The court baker, a stoic woman normally unmoved by royal absurdities, had declared a personal vendetta against gravity. Her pièce de résistance: a croquembouche shaped like Stonepass Keep, each custard-filled choux gilt in edible gold leaf. It leaned ominously, like the real keep after last year's minor earthquake. I prayed neither would collapse in front of foreign dignitaries.

Guests rebels and loyalists alike looked bleary-eyed yet delighted. Sharing pastries at sunrise is apparently an unbeatable sedative for rampant suspicion. Sable had posted two Phoenix sentries by the archway, but they stood with hands clasped rather than swords drawn. Progress.

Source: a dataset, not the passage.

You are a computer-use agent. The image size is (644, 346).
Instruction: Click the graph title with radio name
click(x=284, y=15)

I circulated armed only with a silver pastry tong. My ceremonial armor (confiscated after I used the pauldrons as serving trays) had been replaced by a simple velvet coat. It felt right: power stripped of pretense, at least for breakfast.

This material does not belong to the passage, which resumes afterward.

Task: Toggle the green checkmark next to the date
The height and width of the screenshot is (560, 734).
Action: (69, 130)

Lord Vastrid cornered me near a pyramid of cinnamon rolls. "Your Highness, please confirm the rumors are false there's talk of abolishing the Dowager Import Duty and redistributing the surplus to border granaries."

"They're entirely true," I said, selecting a cinnamon roll with surgical precision. "Have one; it's flavored with fiscal responsibility."

He sputtered. I escaped into a knot of Phoenix students still shyly alternating jam recipes with palace pages. A small victory danced in my chest.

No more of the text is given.